- _WHAT TO DO_: Every line of the data that includes "computer" should be copied out.

(INFORMATION SUPPLIED)

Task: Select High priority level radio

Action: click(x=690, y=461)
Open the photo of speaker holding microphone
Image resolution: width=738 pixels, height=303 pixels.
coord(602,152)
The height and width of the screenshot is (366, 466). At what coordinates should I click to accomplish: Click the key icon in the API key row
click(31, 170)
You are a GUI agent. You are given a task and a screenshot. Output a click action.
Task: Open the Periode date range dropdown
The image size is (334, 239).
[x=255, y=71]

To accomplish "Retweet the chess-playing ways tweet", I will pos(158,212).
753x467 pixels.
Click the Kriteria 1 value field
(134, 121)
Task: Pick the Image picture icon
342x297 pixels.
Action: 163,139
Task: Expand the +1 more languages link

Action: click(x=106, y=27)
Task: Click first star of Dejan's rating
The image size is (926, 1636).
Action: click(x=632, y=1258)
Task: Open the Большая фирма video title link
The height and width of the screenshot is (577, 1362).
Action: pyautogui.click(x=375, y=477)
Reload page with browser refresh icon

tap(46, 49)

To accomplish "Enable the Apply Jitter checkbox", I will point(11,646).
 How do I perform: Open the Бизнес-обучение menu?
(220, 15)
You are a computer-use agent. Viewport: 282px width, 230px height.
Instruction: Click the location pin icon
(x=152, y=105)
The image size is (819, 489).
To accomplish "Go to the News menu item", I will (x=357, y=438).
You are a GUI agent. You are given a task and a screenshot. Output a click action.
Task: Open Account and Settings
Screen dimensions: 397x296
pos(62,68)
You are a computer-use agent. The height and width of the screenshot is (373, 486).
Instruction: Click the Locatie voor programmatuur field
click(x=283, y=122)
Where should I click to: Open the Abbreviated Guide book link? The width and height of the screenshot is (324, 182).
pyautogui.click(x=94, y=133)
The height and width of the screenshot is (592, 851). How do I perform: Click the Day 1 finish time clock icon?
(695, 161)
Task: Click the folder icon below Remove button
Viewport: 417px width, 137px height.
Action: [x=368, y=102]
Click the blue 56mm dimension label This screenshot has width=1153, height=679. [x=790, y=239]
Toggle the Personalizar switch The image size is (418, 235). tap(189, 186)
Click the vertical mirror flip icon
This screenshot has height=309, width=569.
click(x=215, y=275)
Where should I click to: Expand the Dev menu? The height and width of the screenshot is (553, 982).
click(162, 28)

(End INFORMATION SUPPLIED)

- _RESPONSE AREA_:
You are a computer-use agent. Viewport: 282px width, 230px height.
You are a computer-use agent. The height and width of the screenshot is (373, 486).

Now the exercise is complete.